Start of Extracted data

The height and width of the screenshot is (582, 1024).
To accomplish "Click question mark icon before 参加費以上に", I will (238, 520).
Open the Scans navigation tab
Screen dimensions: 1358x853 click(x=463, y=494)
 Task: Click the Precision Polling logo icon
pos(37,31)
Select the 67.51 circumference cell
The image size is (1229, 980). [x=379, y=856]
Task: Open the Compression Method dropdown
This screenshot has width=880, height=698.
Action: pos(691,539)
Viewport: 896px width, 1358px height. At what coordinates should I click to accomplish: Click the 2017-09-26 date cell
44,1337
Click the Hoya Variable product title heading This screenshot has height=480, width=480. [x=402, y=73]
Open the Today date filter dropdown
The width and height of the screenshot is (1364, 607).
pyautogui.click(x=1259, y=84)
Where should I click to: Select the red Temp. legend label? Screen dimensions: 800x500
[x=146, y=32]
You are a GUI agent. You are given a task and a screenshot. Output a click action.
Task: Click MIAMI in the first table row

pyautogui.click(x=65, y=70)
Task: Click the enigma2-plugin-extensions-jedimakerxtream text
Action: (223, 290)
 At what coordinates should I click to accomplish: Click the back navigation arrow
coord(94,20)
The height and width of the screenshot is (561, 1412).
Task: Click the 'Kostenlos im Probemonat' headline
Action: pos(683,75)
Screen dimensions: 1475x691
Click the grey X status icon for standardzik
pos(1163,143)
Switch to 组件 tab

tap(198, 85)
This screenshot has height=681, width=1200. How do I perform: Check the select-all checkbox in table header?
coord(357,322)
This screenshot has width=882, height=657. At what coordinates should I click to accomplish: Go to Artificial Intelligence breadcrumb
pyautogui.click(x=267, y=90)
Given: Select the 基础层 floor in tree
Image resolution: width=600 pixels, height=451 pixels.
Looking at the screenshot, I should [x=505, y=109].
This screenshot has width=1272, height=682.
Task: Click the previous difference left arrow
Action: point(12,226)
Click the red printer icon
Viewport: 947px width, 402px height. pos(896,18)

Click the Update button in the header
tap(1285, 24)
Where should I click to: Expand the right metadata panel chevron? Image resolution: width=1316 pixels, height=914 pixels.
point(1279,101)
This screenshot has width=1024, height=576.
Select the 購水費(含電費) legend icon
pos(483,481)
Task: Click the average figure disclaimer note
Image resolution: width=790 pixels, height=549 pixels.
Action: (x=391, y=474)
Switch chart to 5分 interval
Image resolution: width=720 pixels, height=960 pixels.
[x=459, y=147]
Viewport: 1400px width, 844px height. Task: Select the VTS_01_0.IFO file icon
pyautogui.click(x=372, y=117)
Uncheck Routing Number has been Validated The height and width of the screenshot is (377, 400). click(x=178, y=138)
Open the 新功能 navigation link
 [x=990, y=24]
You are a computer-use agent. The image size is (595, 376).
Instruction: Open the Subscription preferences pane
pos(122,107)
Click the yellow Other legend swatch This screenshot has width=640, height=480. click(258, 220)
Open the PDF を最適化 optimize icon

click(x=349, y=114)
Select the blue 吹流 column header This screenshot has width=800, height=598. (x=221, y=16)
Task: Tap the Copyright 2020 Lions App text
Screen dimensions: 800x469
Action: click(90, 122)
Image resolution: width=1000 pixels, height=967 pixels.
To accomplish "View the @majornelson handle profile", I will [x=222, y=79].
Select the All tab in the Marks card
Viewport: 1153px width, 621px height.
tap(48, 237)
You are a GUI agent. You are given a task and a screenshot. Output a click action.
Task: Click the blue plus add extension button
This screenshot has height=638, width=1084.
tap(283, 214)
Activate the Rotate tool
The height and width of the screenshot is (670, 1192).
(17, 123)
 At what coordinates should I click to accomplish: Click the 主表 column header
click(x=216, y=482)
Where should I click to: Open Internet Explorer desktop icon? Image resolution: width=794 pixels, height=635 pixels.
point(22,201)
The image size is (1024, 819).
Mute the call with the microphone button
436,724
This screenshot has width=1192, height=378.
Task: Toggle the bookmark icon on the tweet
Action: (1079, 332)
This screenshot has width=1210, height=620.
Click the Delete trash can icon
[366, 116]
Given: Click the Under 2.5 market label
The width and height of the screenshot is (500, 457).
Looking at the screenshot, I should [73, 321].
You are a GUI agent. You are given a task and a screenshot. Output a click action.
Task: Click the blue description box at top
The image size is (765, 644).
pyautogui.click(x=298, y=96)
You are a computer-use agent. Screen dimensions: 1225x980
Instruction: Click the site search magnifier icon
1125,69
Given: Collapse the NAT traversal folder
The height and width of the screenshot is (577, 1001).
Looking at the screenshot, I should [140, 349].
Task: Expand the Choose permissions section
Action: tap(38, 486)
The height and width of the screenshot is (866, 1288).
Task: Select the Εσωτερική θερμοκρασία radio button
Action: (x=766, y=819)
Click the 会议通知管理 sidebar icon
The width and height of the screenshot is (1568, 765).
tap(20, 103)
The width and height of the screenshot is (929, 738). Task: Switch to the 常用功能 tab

End of Extracted data

### Task brief:
Which lines above include the word "computer"? Show each one.

### Finished exercise:
You are a computer-use agent. The image size is (595, 376).
You are a computer-use agent. Screen dimensions: 1225x980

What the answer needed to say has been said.